Icosavax’s computationally designed virus-like particle technology solves the problem of constructing and manufacturing VLPs displaying complex antigens. The technology generates computationally designed proteins that separate the folding of individual protein subunits from the assembly of the final macromolecular structure. The individual proteins are expressed and purified using traditional recombinant technologies and then self-assemble into VLPs when mixed together.

“We see computationally designed VLP technology as a platform technology, and it has the potential to generate vaccines against viruses that have been historically intractable to other technologies. For Icosavax, right now, we are focused on vaccine candidates to protect the elderly from life-threatening respiratory diseases as well as on a COVID-19 vaccine candidate,” Simpson says.

Icosavax has been named as a Top Academic Spinout by Nature Biotechnology. According to Simpson, the breakthrough potential of the technology upon which Icosavax was founded would not have been possible without Dr. Neil King at UW’s IPD who invented the technology.

“In addition, IPD’s Translational Investor Program supported the development of the computationally designed VLP technology we use at Icosavax. Further, CoMotion, the University of Washington’s collaborative innovation hub, was an important part of making it possible to spinout the company. This honour of being named a Top Academic Spinout belongs to all of us,” he adds.

“Vaccines are the most important medical intervention of all time after clean water. However, when we founded Icosavax, vaccines were not en vogue. With COVID-19, we see the urgent and important need to have advanced vaccine technologies ready and available. The pandemic spurred an increased vested public interest in viable vaccines that can quickly be brought to market. As such, biotech and pharma companies have an opportunity to meet this global medical need, not just for COVID-19, but for other diseases as well,” he says.

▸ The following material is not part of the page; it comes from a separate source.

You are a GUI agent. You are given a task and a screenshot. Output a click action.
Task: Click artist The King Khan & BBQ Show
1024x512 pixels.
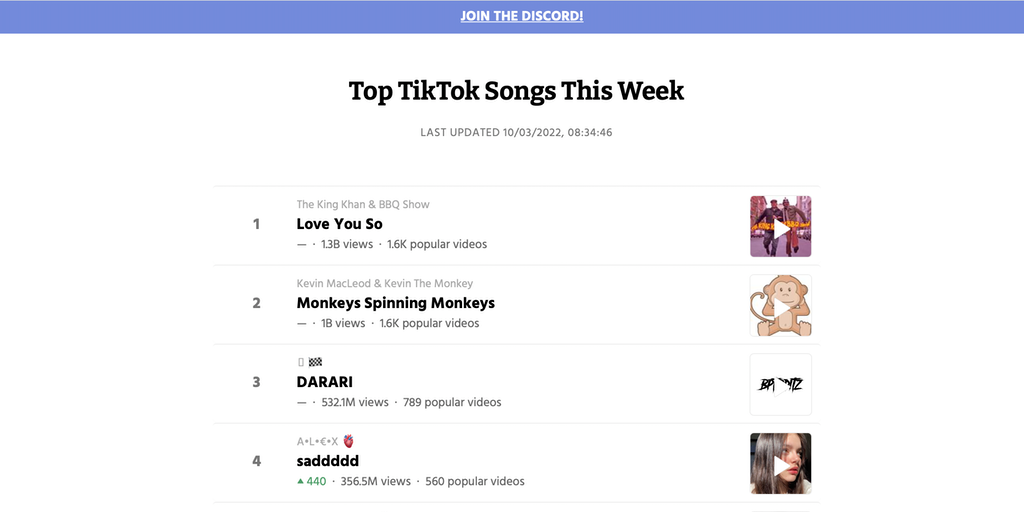pyautogui.click(x=363, y=204)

He believes that we need both fast technologies, like DNA and RNA vaccines, as well as technologies that can deliver potent and durable immune responses, like Icosavax’s. “And we need it not just against SARS-CoV-2, but also against life-threatening respiratory viruses, such as RSV, that circulate every year. An effective RSV vaccine could help millions of people around the world to relieve a substantial disease burden and reduce significant healthcare costs.

“With all the scientific and technological advancements in medicine, we must remember that vaccines are the most cost-effective way to protect our health, and our health is the foundation upon which the world works.”

Volume 22, Issue 2 – Spring 2021

Biography

Adam Simpson, CEO of Icosavax is a serial entrepreneur. Before Icosavax, Simpson was CEO of PvP Biologics, another spinout from the University of Washington’s IPD, acquired by Takeda. He holds a B.S. in biochemistry from the University of California, San Diego, and a J.D. from University of Minnesota Law School.